Section 58 of the Act stipulates, inter alia, the following:

‘58(1) At any time, a shareholder of a company may appoint any individual, including an individual who is not a shareholder of that company, as a proxy to –

(a) participate in, and speak and vote at, a shareholders meeting on behalf of the shareholder; or

(b) give or withhold written consent on behalf of the shareholder to a decision contemplated in section 60.

(2) A proxy appointment –

(a) must be in writing, dated and signed by the shareholder; and

(b) remains valid for –

(i) one year after the date on which it was signed; or

(ii) any longer or shorter period expressly set out in the appointment, unless it is revoked in a manner contemplated in subsection (4)(c), or expires earlier as contemplated in subsection (8)(d).

(3) Except to the extent that the Memorandum of Incorporation of a company provides otherwise

(a) …

(b)…

(c) a copy of the instrument appointing a proxy must be delivered to the company, or to any other person on behalf of the company, before the proxy exercises any rights of the shareholder at a shareholders meeting’ (my emphasis).

In para 22 of the judgment, with reference to s 58(3)(c), it was, in my view, incorrectly concluded:

‘That section does not refer to or relate in any way as to the time when the proxy is to be so delivered. That is provided in section 58(1) of the Act.’

Surely ‘before the proxy exercises any rights’ refers to and relates to time, ‘before’ can be nothing else than time related.
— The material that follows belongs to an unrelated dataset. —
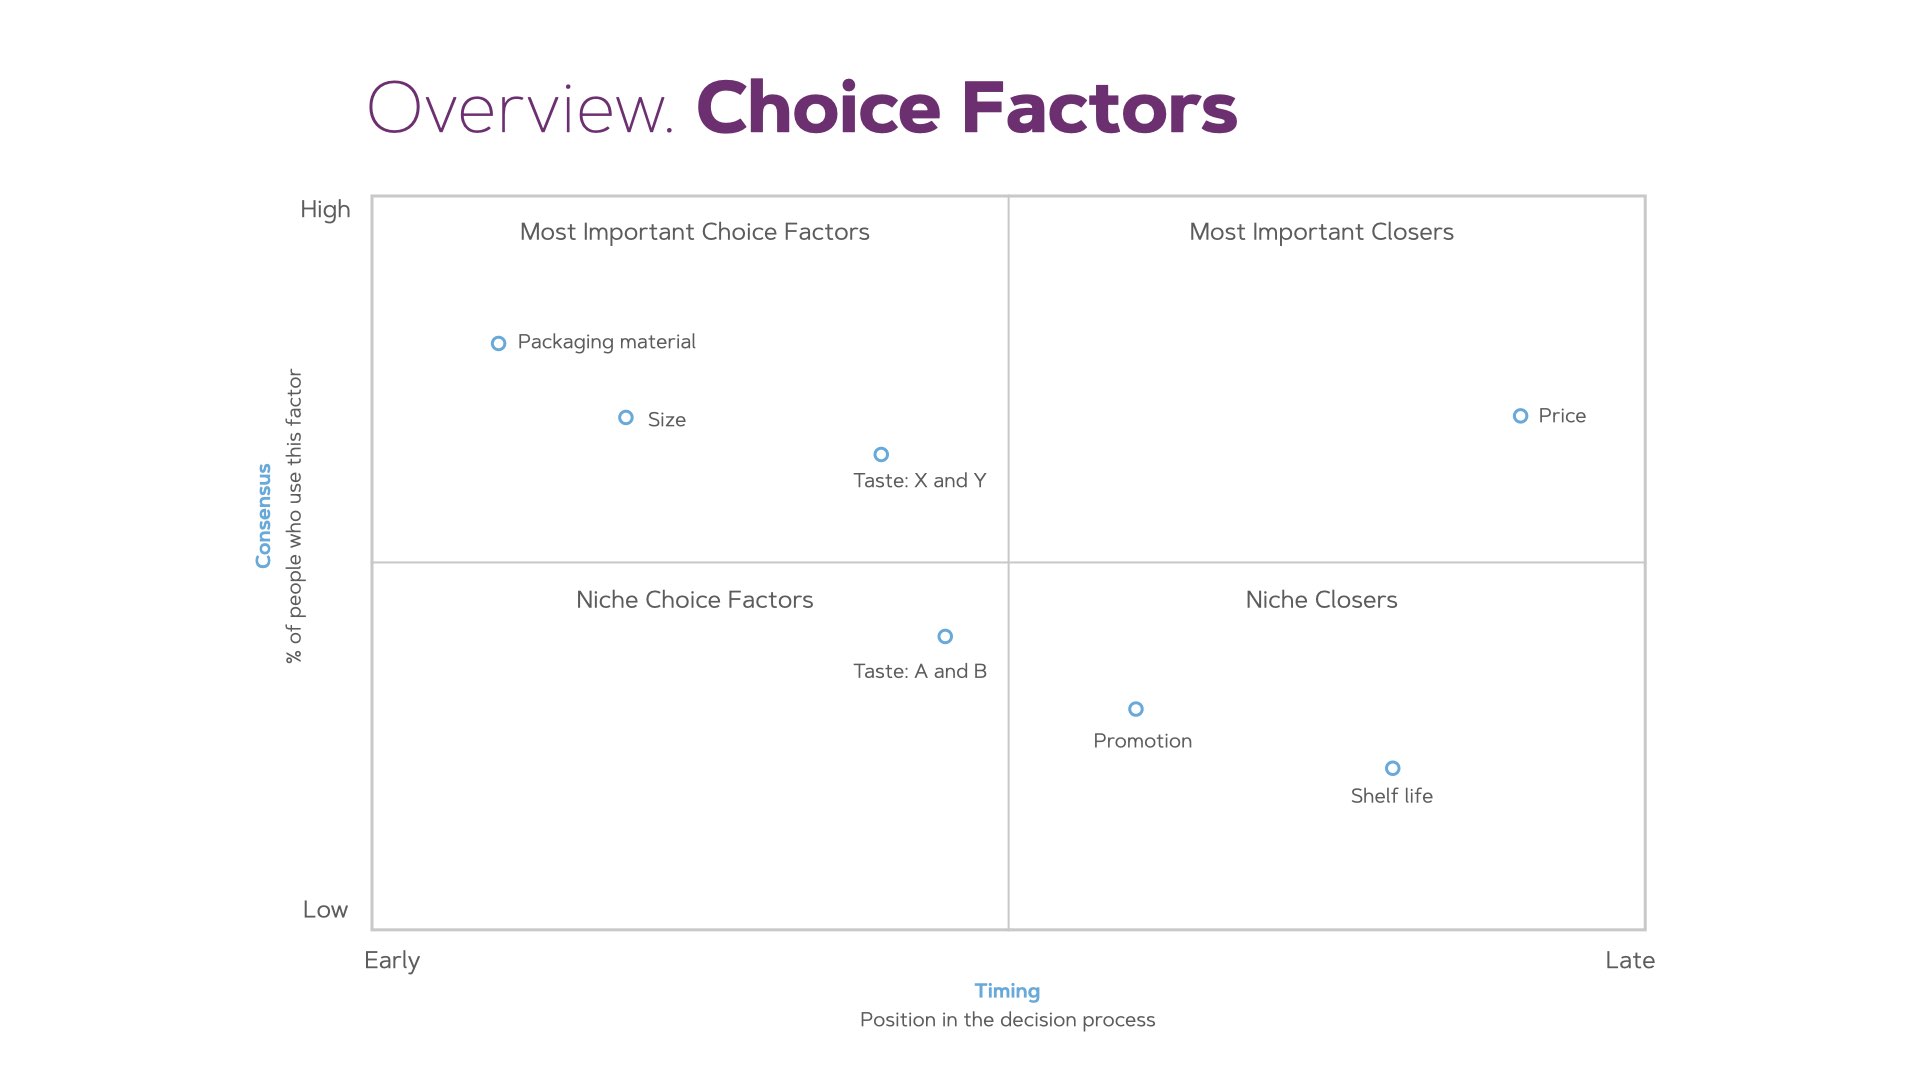Select the "Most Important Choice Factors" quadrant heading
The image size is (1920, 1080).
[x=694, y=232]
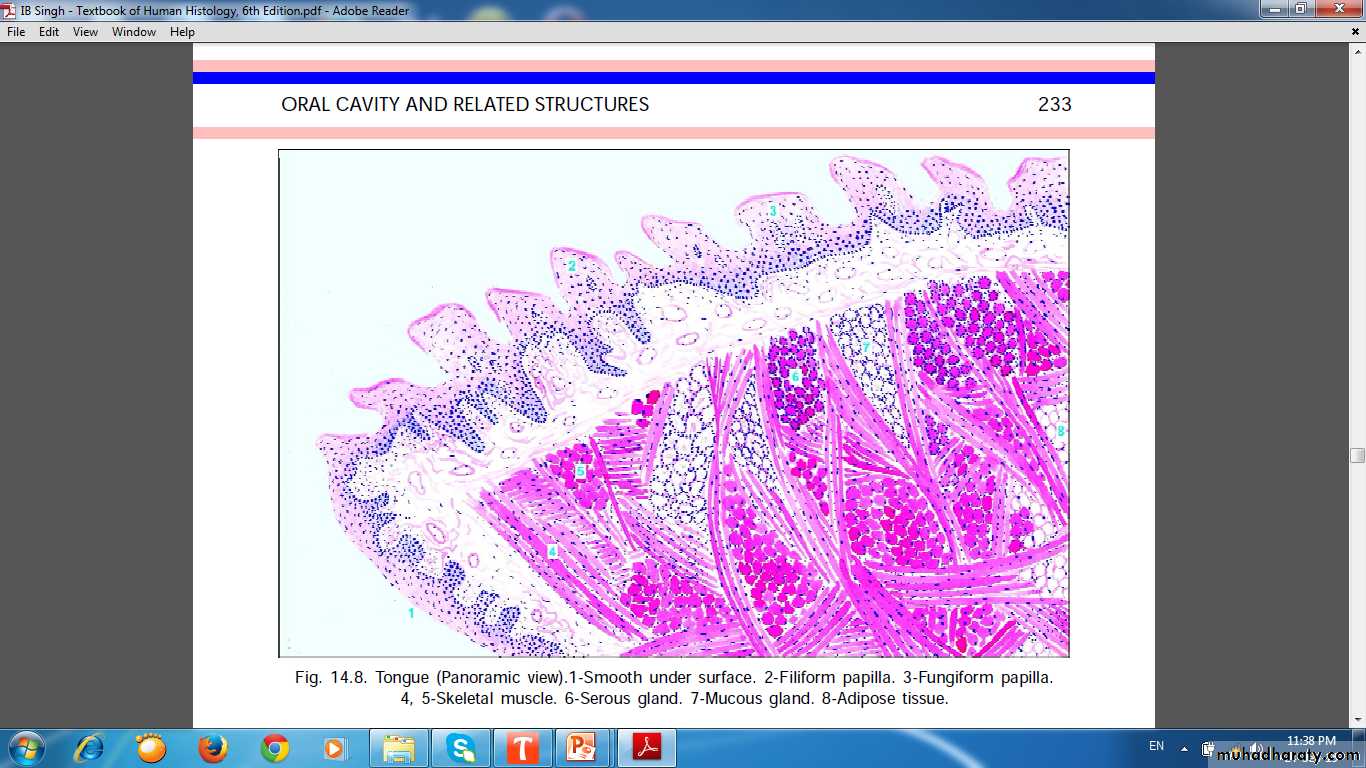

Surely the introductory wording ‘except to the extent that the Memorandum of Incorporation of a company provides otherwise’ postulates that the contents of s 58(3)(c) is alterable as stipulated in s 15(2) of the Act, which reads as follows:

‘15(2) The Memorandum of Incorporation of any company may

(a) include any provision –

(i) …

(ii) altering the effect of any alterable provision of this Act;

(iii) imposing on the company a higher standard, greater restriction, longer period of time or any similarly more onerous requirement, than would otherwise apply to the company in terms of an unalterable provision of this Act’ (my emphasis).

An ‘alterable provision’ is defined by s 1 of the Act, as follows:

‘[A] provision of this Act in which it is expressly contemplated that its effect on a particular company may be negated, restricted, limited, qualified, extended or otherwise altered in substance or effect by the company’s Memorandum of Incorporation’ (my emphasis).

Does ‘except to the extent that the Memorandum of Incorporation of a company provides otherwise’ not mean ‘expressly contemplated’ within the meaning of an alterable provision?

The ‘any time’ referred to in s 58(1) relates to the giving of a proxy inter partes between the member and whomever the member appoints in terms of the proxy. However, as far as the company is concerned for purposes of regulating its own administrative procedures as provided for in s 15(2)(a)(iii) above, it is entitled to change ‘before’ as stipulated in s 58(3)(c) to ‘48 hours before’. Inter partes the proxy giver and the proxy receiver, it can be done any time.

Hennie Welgemoed BIur (UP) BProc (UP) is an attorney at Botha Massyn & Thobejane Attorneys in Kempton Park.